Witte Residence Hall renovations focused on benefiting students

August 6, 2019 By Molly Miller
Photo: Building shot of Witte Hall

The Witte renovation project that started in March 2017 is nearing completion. The biggest changes visible from the exterior are the connection between the two towers, and the 11th floor. Photo courtesy of University Housing

The long-anticipated renovations to UW’s beloved Witte Residence Hall are almost complete, but there is more to this project than meets the eye.

Originated as a part of a student capstone project, this major renovation to the 55-year-old residence hall is centered around the students that will inhabit it. The project cost totaled $53 million, which is a cost savings of approximately 55 percent compared to building a comparable new residence hall. 

The idea of connecting the two towers of Witte was developed by a group of four engineering students doing their final project on campus. Director of Residence Hall Facilities Mike Kinderman kept their ideas in mind to ensure that the building’s update benefits students.

 “The renovations were very concentrated on expanding and improving common area spaces. Before we started our master plan, we sat down with residents and talked to them about what they were looking for, and we found a lot of people who were focused on that community space piece,” Kinderman said.

Photo: Tables in the student lounge

The student lounges in Witte will have study areas. Photo courtesy of University Housing

With renovations almost complete, University Housing is excited to show off all of its hard work. An open house for all campus employees will be held from 1 to 4 p.m. August 15 for those who want to get a first look. Click here to RSVP. 

“University Housing has always been in the business of helping our residents flourish at the university, and this renovation gave us the opportunity to breathe new life into Witte Hall for today’s modern connected student body,” University Housing’s Associate Director of Capital Projects Adam Rittel said.

Photo: A two-story student lounge in Witte Hall.

The dens in the connecting tower will now be two stories connected by a staircase, with an open area where you can look down from the upper level to the lower level.
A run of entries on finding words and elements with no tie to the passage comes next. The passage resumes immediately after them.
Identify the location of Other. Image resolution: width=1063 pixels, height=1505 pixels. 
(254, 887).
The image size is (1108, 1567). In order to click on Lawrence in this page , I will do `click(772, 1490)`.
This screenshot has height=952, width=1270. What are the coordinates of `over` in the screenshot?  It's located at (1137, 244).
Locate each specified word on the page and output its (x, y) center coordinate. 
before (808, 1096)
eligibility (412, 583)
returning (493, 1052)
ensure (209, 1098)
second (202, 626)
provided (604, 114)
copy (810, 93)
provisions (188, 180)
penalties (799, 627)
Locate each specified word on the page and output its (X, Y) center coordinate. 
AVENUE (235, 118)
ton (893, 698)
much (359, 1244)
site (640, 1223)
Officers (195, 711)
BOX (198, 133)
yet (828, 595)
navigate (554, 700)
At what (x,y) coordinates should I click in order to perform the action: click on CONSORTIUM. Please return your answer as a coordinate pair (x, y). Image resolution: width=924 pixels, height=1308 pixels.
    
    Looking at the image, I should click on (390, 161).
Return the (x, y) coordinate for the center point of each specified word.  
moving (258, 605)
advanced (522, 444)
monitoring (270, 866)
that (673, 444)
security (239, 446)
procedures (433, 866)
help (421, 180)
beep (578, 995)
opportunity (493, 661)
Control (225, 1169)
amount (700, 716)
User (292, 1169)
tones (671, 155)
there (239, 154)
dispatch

Photo courtesy of University Housing.

As is the case with many renovation projects, aspects of the building were not able to be changed. The ceiling heights and room sizes will remain the same, but their appearances have received a major facelift. The common areas, however, will be bigger. The dens in the connecting tower will now be two stories connected by a staircase, with an open area where you can look down from the upper level to the lower level. There will also be a larger kitchen, a larger laundry room, two music practice rooms and private study rooms.

“Basic room layouts have not holistically changed from 1964, but the demand for increased community space has risen steeply. This flexible space outside of the resident room is a premium for today’s student, as many folks prefer to stay in the hall to study and connect with classmates versus going to another place on campus,” Rittel said.

Photo: Couches in the student lounge

The new lounges will have plenty of spaces for students to gather. Photo courtesy of Student Housing

Additionally, the building will feature an added 11th floor, new ADA-capable resident rooms, improved elevators, expanded bathrooms, an update to all mechanical and life safety systems to meet current design standards for energy efficiency and longevity. Witte will also include a single-user non-gendered bathroom added to each floor, improved security, open floor plan on lower levels with an overlook into the basement, improved outdoor spaces with sand volleyball courts and additional bike parking and a new capacity of 1,258 residents plus 30 live-in staff.

Photo: Inside a dorm room.

The size and ceiling heights of the student dorm rooms remain the same, but their appearances have received a major facelift. Photo courtesy of University Housing

The resident rooms themselves will now feature new windows, air conditioning, individual temperature controls, carpet, new lighting, new furniture and, perhaps most importantly to the students, high-speed wireless access points for each individual room. This offers another important insight into what is important to the students today that has changed since the building was built in 1964. 

“Technology has changed the amenities in the rooms dramatically, from the original common area phone booths that were removed in this project, to today’s standard of having hospitality wireless access points in every room, with a cable TV connection. Students today require fast internet for everything from academics, to staying connected with friends, and even binge-watching the newest Netflix series. We updated the building to the newest standards for bandwidth capacity which enable us to allow all of the students to have multiple devices that use WiFi to stay connected wherever they travel,” Rittel said.